Friday, January 1, 2010

Freshman Year: Chapter One

One Friday evening in the middle of winter, Ash’s parents, cleaning up after their silent meal, saw a silver Honda crawl to a stop on their driveway and watched as Chad helped their seventeen year old daughter out onto the icy asphalt. Neither parent really knew much about Chad, other than the fact that he was dating Ash. Both parents were watching the couple blunder on the driveway, and then stumble to their front walk leading to their front door. There was an awkward silence between the parents, which Ash’s mother, Becky, tried to fill. “So,” she began, “what do you think of Chad?”

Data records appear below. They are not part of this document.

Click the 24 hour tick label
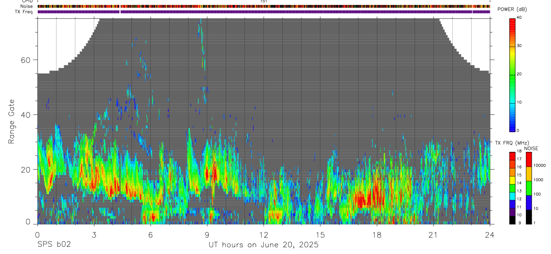This screenshot has height=254, width=551. point(490,235)
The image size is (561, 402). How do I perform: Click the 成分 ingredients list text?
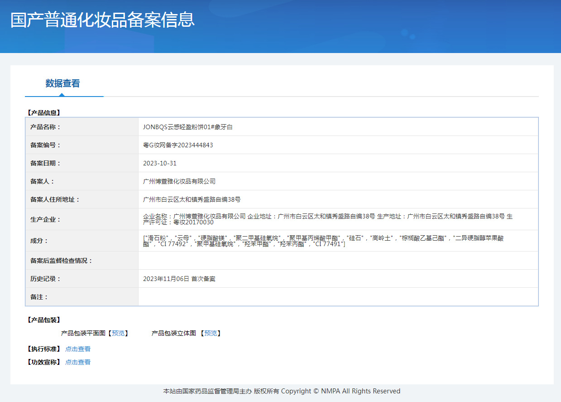[x=323, y=241]
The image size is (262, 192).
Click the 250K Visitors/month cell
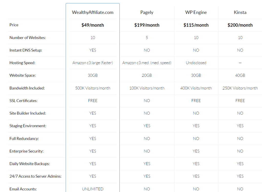[240, 88]
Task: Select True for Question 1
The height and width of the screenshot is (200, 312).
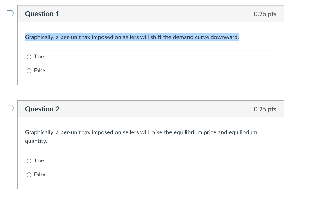Action: [29, 57]
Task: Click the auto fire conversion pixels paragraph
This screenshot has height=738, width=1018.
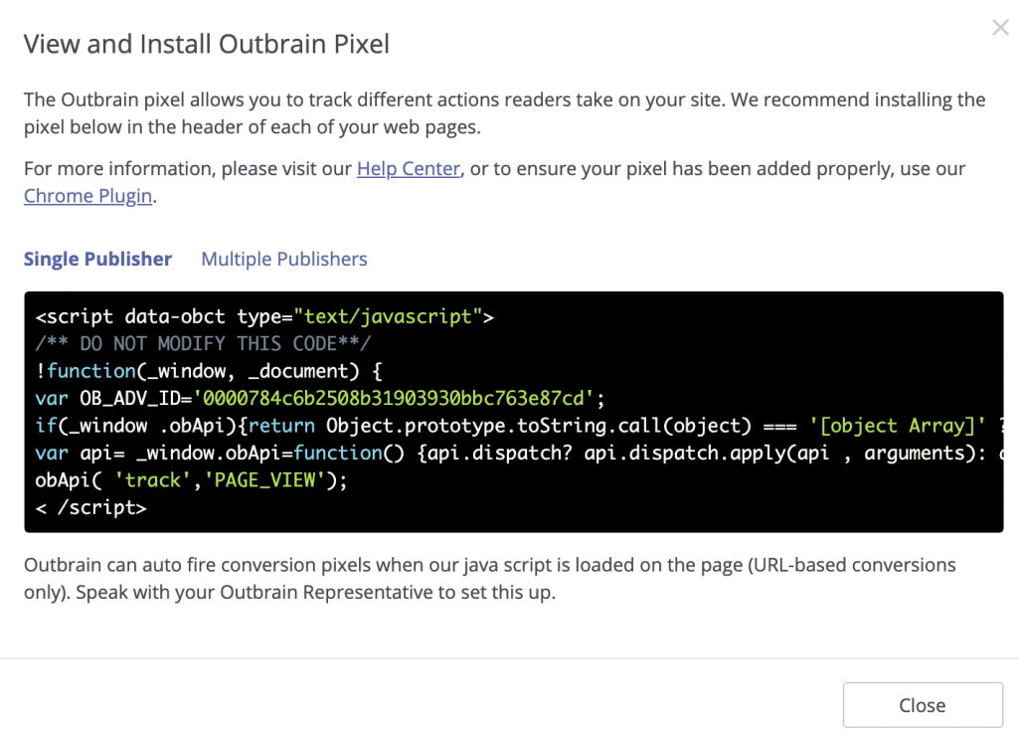Action: coord(489,579)
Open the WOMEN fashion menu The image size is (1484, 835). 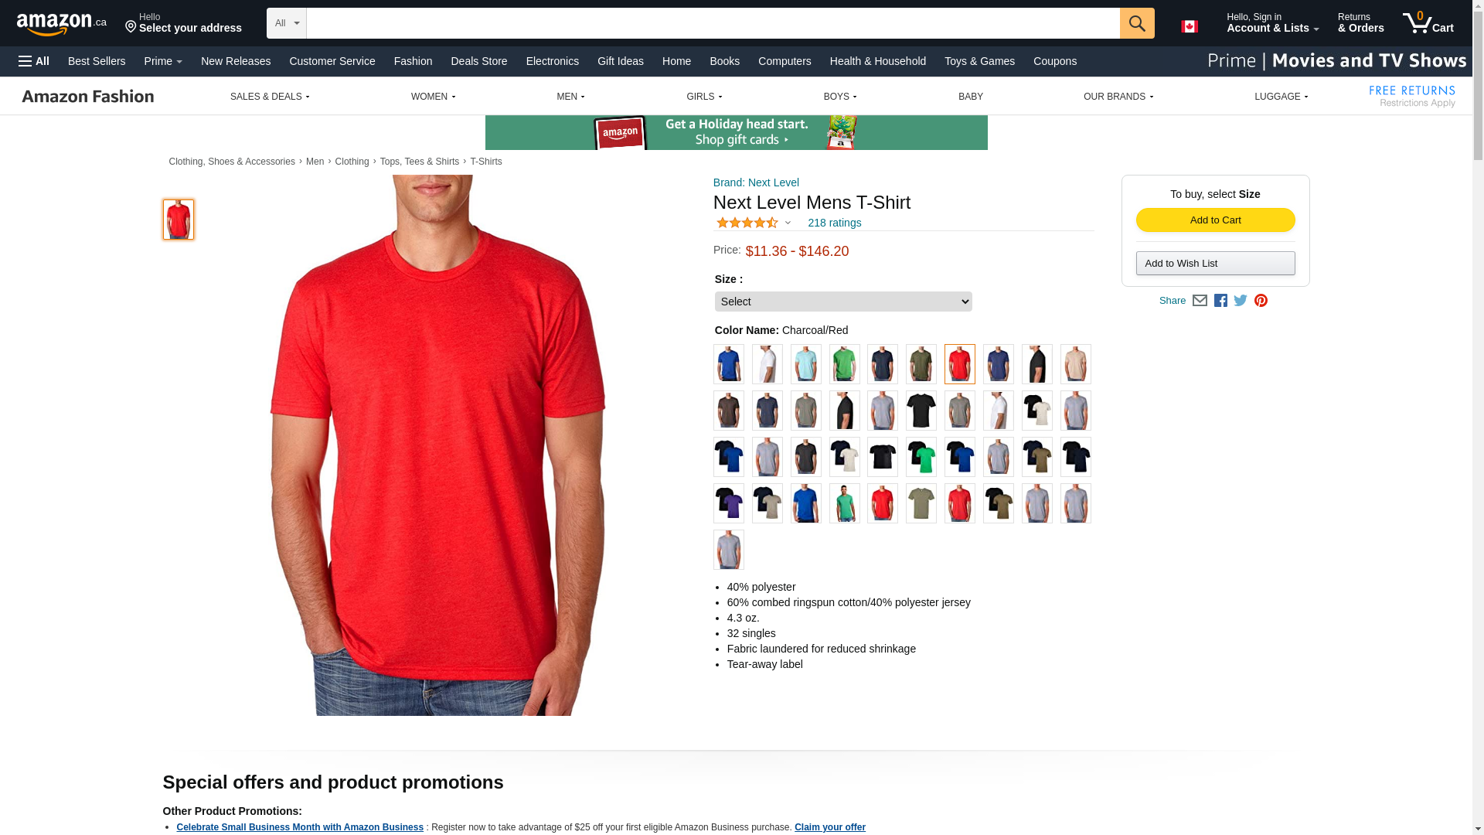point(433,97)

“Chad? Who? … Her boyfriend, right? Um, dunno.” Mrs. Vickterson sighed inwardly at her husband’s response, wishing that just once they could have a decent conversation, with actual thoughts or feelings expressed.
“Have you… ever met him?” She questioned, in a desperate attempt to continue their conversation.
“Well,” replied Mr. Vickterson after a short pause, “I think I met him once… When he first came to pick her up. But I’m not sure. I don’t remember anything about him.”
“Carter, do you think it is so awful that we don’t know anything about our daughter, or her life?” The question was dripping with concern.
“Huh? Oh, I know plenty about her…”
“Oh really? How long has she been going out with Chad?”
“Umm… So what does it matter if we don’t know how long they’ve been going out? It’s just a boyfriend.”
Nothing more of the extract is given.